Around the corner there was an elderly man, , standing by the side of the road. Unsure if he needed some sort of assistance, I said hello, only to be shown a bag of eggs and asked would I like to purchase a half dozen.
I politely declined and went on my way. Just up the road, there was a worn path to the right, leading into the woods. I locked up my bike and took a notion to follow it.
Twenty minutes later I was on top of a hill overlooking Lough Hyne from a picturesque peak of boulders and shrubbery. I descended from the height and took off briskly for Baltimore once more, this time keen to take shelter from the miserable drizzle that had commenced.
Baltimore was beautiful. Stunning, and a visit to the Beacon only improved my impression of the harbour town.
After a sandwich by the fire in Bushes bar and a scenic stroll, I returned to Skibbereen and got ready for my Saturday night in the heart of West Cork.
I dined at An Chistin Beag, a gorgeous, homely restaurant where I was given more food than I could possibly consume and a slice of chocolate cake that contained pieces of heaven.
Afterwards I headed to Cahalanes bar, where a three-man-band were kicking off. Joined by a buddy who lives local, we stayed till closing. A good night was had by all.
The next day, after a late breakfast, I headed to Bantry. I checked into the WestLodge Hotel and Leisure Centre and took a trek to Glengarriff Wood Reserve, 20km outside the town. It was well worth a visit.
Home late from my excursions, I hit the sauna and retreated to the luxurious comfort of my room to recoup.
The next morning I hit the buffet breakfast early and after eating more than three men, I returned to my room to nap.
Eventually I packed up and cycled to Goleen, otherwise known as The Mizen Village. Leaving my gear at the post-office/restaurant I made my way to Mizen Head and viewed Ireland’s most southwesterly point. It was majestic.
Back to Goleen I ate my fill in the post-office/restaurant and boarded the bus back to the city.
West Cork is my escape from the hectic 9 to 5 rat race that so many of us run on a daily basis.
It is an oasis of solitude and a haven of easy entertainment, however, after five days of peace and quiet, I began to crave the urgency and efficiency of city living.
The dart of deprivation revived my fervour for meetings, hectic schedules, fast deadlines and late nights.
I wanted to work all day, party all night and shop in mainstream high street stores all weekend. I was back in top form and I had the West to thank for it.
All in all, an excellent holiday that rejuvenated my love for the city while reminding me there is more to life.
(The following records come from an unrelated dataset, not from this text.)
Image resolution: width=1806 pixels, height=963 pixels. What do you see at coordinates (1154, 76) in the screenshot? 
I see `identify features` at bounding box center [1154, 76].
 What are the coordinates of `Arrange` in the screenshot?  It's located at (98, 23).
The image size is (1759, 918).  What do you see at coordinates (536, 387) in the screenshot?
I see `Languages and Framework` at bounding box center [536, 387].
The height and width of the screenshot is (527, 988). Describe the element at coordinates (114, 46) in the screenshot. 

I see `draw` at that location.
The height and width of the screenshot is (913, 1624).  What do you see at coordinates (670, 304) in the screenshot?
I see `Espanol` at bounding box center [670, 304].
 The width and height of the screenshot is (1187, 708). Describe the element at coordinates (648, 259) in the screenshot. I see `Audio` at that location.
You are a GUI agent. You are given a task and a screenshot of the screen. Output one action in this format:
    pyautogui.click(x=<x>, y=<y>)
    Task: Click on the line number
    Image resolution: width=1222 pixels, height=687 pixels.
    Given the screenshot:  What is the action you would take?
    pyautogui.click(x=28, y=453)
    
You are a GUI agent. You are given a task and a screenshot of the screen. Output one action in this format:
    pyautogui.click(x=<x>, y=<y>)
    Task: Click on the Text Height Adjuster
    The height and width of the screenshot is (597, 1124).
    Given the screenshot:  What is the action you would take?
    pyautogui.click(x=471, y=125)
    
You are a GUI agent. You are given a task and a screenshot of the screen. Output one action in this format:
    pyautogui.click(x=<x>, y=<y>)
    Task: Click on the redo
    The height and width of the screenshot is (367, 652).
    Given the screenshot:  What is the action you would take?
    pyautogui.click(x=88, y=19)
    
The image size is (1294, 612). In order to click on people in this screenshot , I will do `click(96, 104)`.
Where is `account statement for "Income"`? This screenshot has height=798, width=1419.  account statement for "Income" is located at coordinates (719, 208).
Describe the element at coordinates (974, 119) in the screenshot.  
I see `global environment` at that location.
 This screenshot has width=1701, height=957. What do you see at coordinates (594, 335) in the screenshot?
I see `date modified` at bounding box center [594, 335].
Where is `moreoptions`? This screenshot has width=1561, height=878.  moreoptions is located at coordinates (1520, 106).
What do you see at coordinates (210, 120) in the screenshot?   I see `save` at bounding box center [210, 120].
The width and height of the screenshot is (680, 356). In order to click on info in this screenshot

What more could you ask for?
TOP TIPS FOR A CYCLE TOUR
Plan ahead: Have everything mapped out beforehand and have a backup plan incase of rain.
Use your gears: It sounds simple, but don’t forget you have a plethora of gears on your bike that can help you get over that hill and make time on the straights. The more you use them, the easier the road.
Be seen: Have lights and reflective gear. The roads can be narrow and you might meet someone in an awful hurry.
Allow for mishaps: When planning your trip, allow an extra hour for every activity. This will reduce stress levels and ensure you don’t miss anything you have planned to do.
Enjoy the journey: When you are biking it is as much about getting there as it is about being there. Take your time and immerse yourself in the experience. You will get there eventually.